• **Problem to work on**:
For the word "agent", copy every line of the material that includes it.

• **Extracted entries**:
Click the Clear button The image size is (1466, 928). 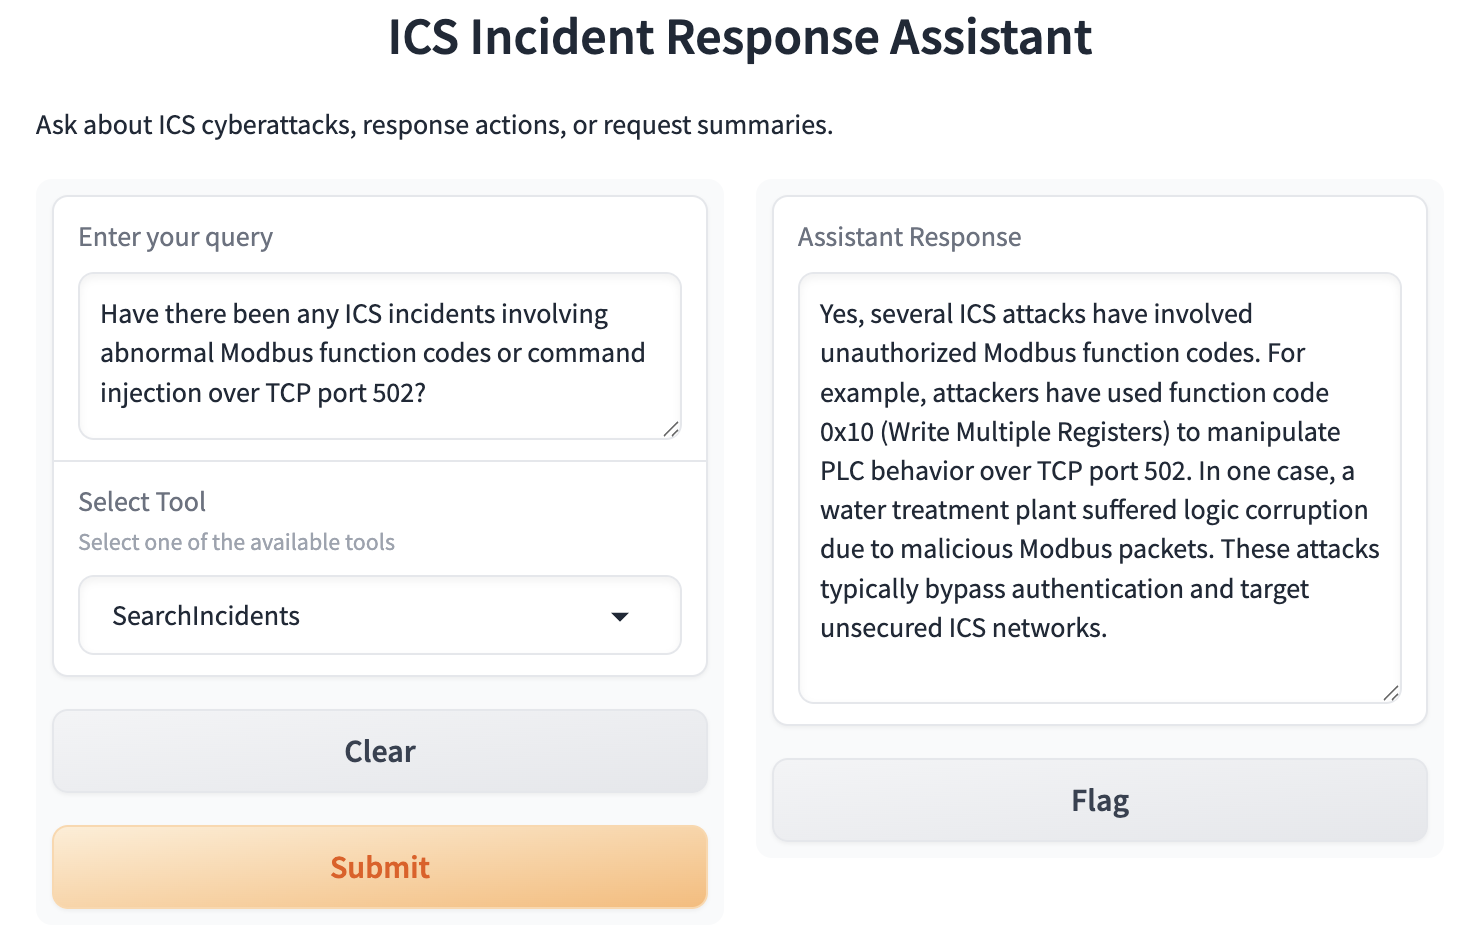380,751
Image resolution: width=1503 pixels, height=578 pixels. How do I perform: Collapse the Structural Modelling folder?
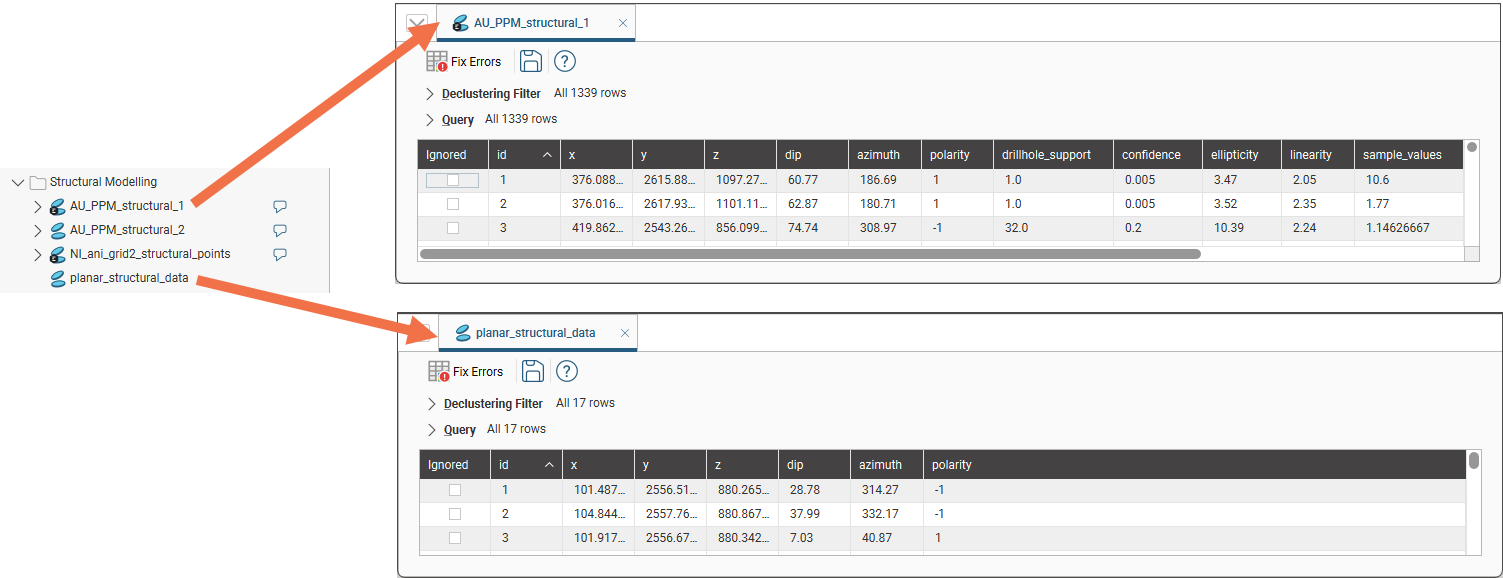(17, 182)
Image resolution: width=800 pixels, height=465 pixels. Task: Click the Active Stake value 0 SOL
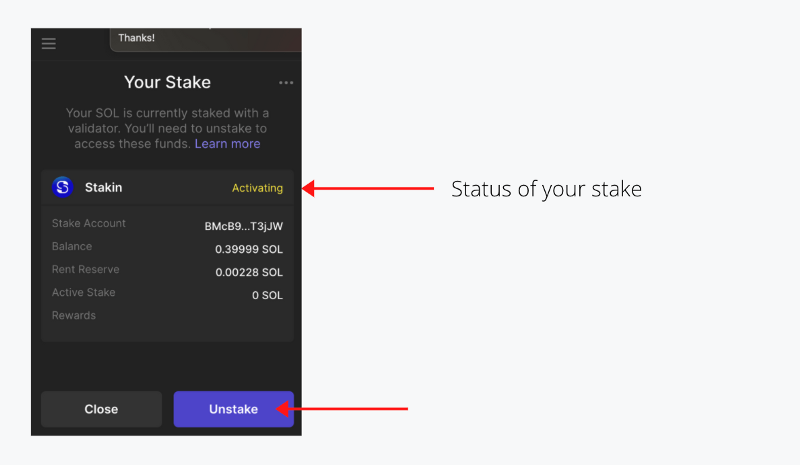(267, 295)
--
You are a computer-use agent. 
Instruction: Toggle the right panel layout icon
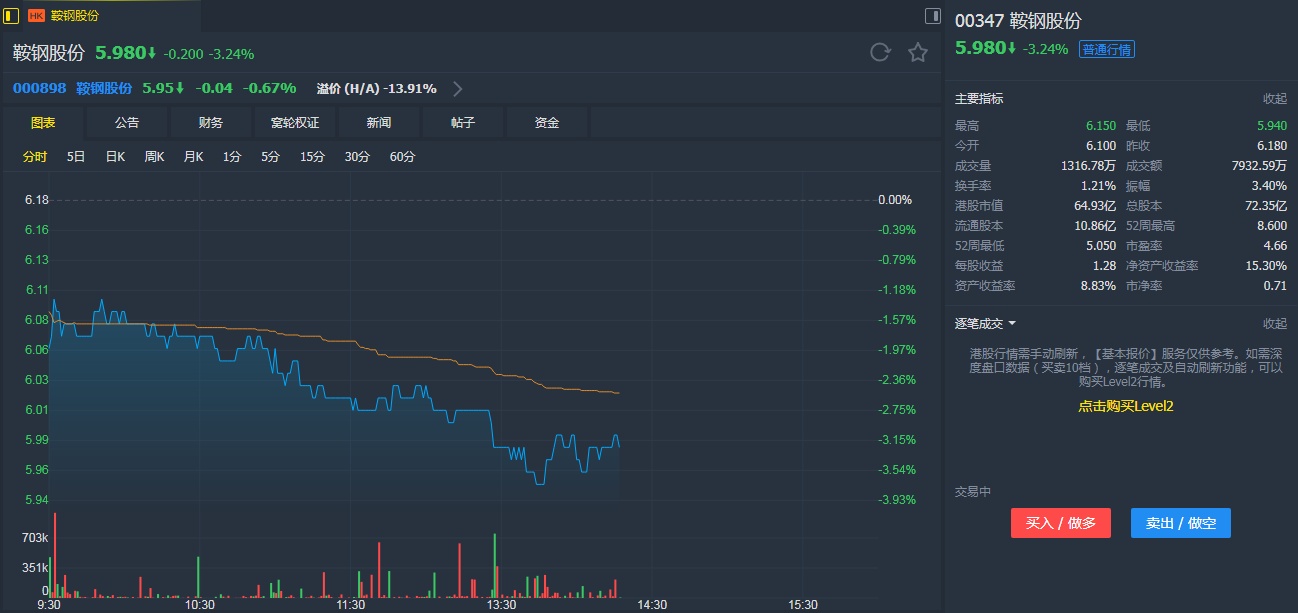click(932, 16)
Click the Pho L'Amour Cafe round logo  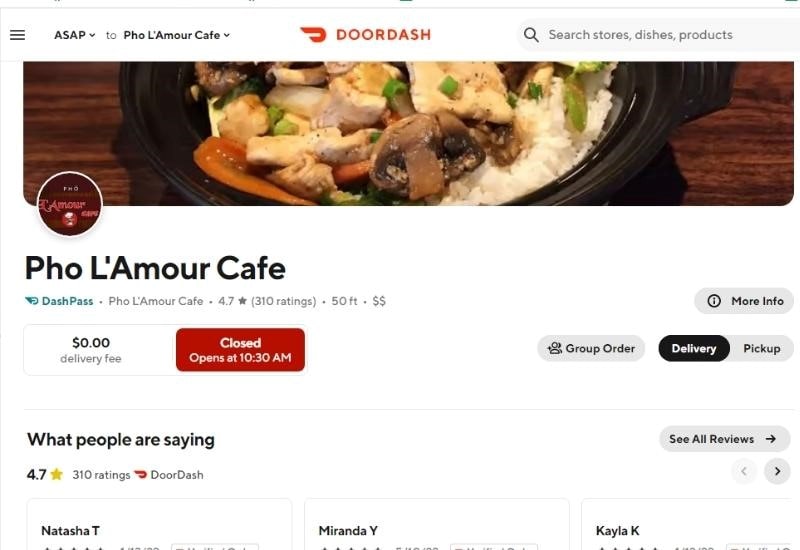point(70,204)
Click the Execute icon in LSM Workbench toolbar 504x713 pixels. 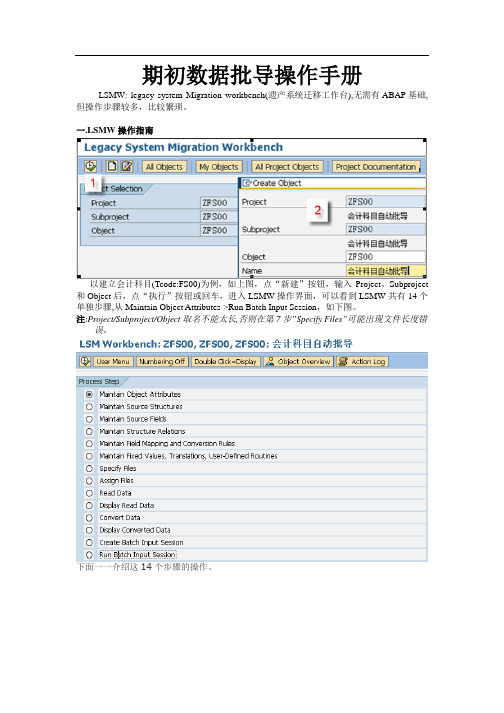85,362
==
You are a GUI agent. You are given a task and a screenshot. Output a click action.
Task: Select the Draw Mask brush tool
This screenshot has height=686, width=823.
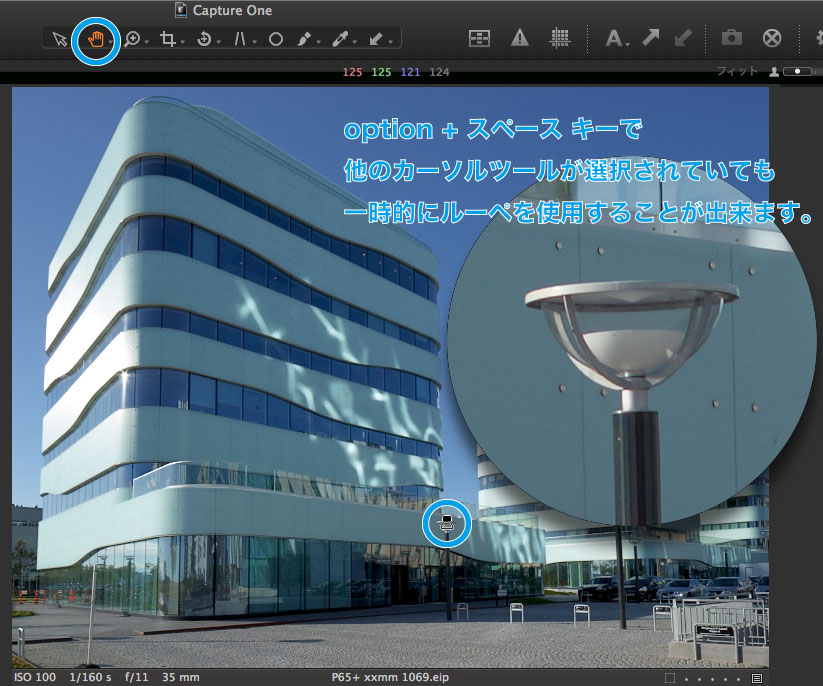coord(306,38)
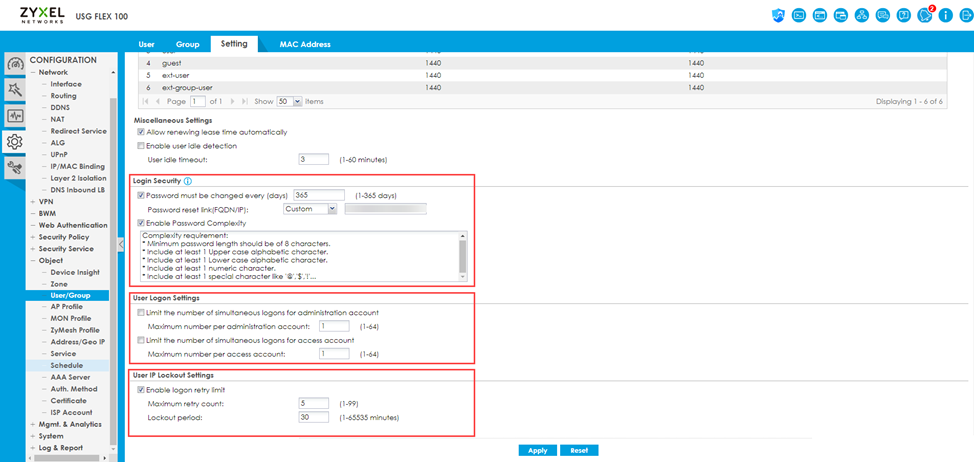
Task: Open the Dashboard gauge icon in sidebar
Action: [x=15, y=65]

• **Response area**:
You are a computer-use agent. 
You are a GUI agent. You are given a task and a screenshot. Output a click action.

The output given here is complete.